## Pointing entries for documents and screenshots
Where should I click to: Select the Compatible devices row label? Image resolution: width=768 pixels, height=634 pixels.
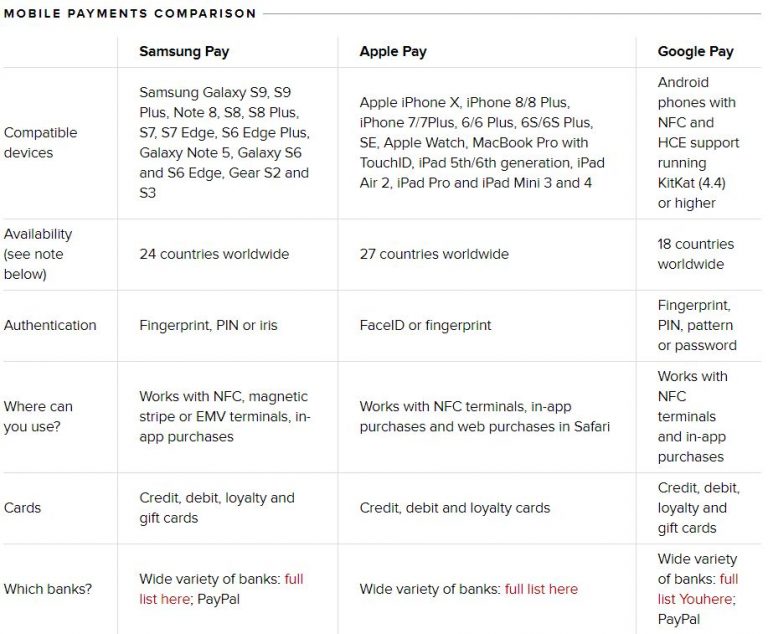(41, 143)
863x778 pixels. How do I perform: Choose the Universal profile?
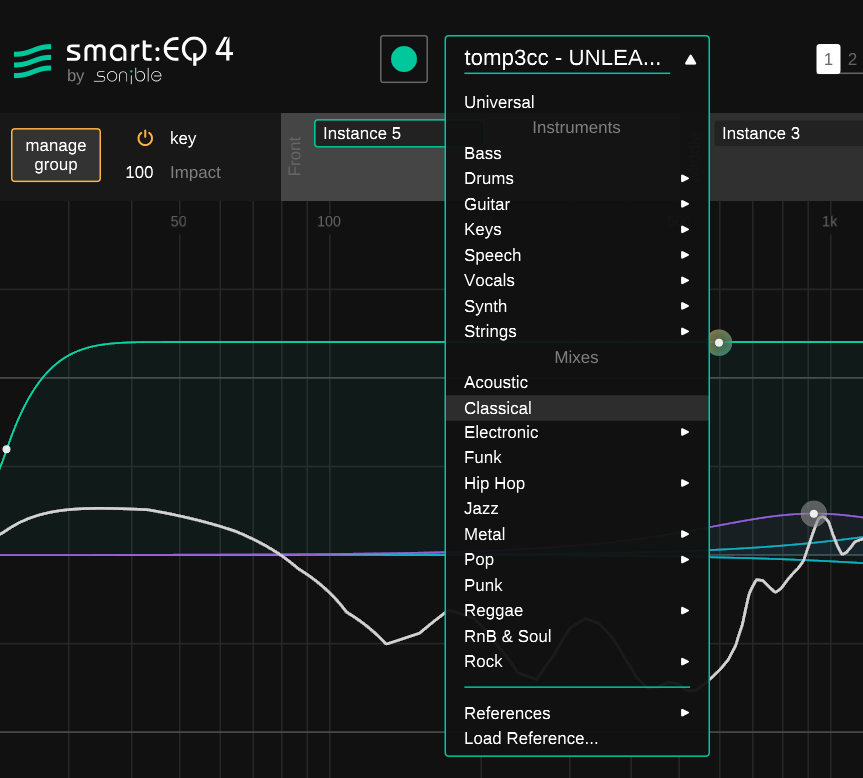coord(499,102)
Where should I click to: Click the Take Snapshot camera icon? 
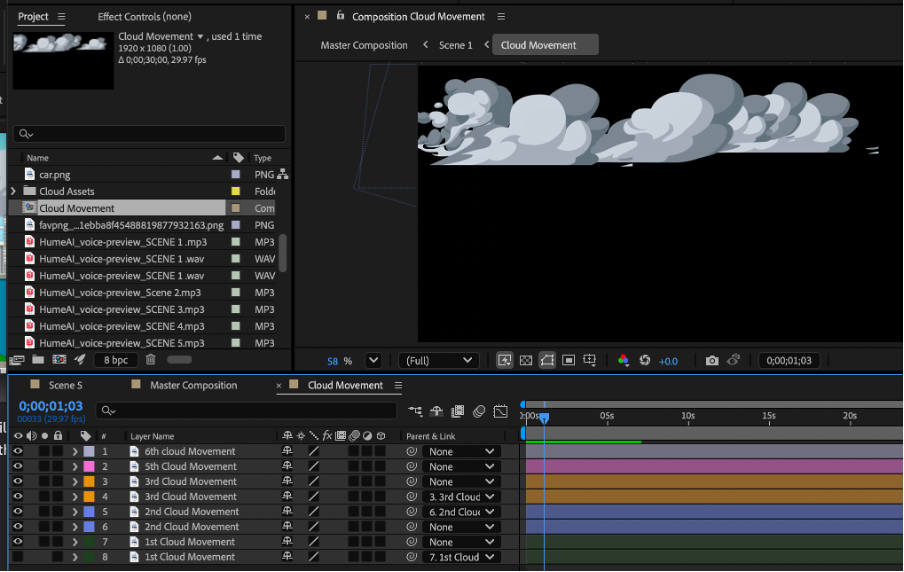tap(712, 360)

## AIM
Rewrite all of the records above, replacing "Where should I click to" with "Which spot should I select to" wherever it occurs and leaving everything else unchanged. Omit the pictures from your answer.

## ANSWER TO THIS TASK
Which spot should I select to: Select the Compatible devices row label? Image resolution: width=768 pixels, height=634 pixels.
(41, 143)
863x778 pixels. How do I perform: Choose the Universal profile?
coord(499,102)
Which spot should I select to: Click the Take Snapshot camera icon? 
tap(712, 360)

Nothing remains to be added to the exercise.